## Quoted passage
+ + + +

There is no doubt and we entirely agree (as much as counsel for the claimant agreed) that as directly expressed in the case of Mujib Juma Vs Adam Musa & 8 others Civil Appeal 53/2015 (Land Division) once a court of law finds that it has no jurisdiction, proceedings have to be halted and transferred to a Court with competent jurisdiction. It is very clear from the construction of the contracts that the parties intended their disputes to be resolved outside the jurisdiction of this court. The question, however, is whether or not the exclusion of the jurisdiction of the courts in the contract would automatically oust the court’s jurisdiction? In proff. Egbert be Smet Vs Juliet Nakassaga, Civil suit 387/2011 (Commercial Division) the court resolved the above question when in dismissing the Preliminary Objection it relied on the case of Huadar Guangdong Chinese Co. Ltd Vs Dance Logistics Uganda limited, Civil suit No. 4/2012 which was reported to have held:
“It is settled law that a simple clause in an enforceable contract does not oust the unlimited original jurisdiction of the High court as conferred to it by the supreme law of the land.”

+ + + +

(A run of records)

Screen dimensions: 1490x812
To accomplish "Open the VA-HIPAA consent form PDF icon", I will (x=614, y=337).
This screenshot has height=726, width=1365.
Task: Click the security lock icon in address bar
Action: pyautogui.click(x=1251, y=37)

+ + + +

## Given task 1
List every court case cited by name in the passage on court jurisdiction, with the case number it gives for each.
## Given task 2
Put every line of the records into a numbered list, leaving out any blank lines.

## Full output 1
1. Mujib Juma Vs Adam Musa & 8 others, Civil Appeal 53/2015 (Land Division)
2. proff. Egbert be Smet Vs Juliet Nakassaga, Civil suit 387/2011 (Commercial Division)
3. Huadar Guangdong Chinese Co. Ltd Vs Dance Logistics Uganda limited, Civil suit No. 4/2012

## Full output 2
1. Screen dimensions: 1490x812
2. To accomplish "Open the VA-HIPAA consent form PDF icon", I will (x=614, y=337).
3. This screenshot has height=726, width=1365.
4. Task: Click the security lock icon in address bar
5. Action: pyautogui.click(x=1251, y=37)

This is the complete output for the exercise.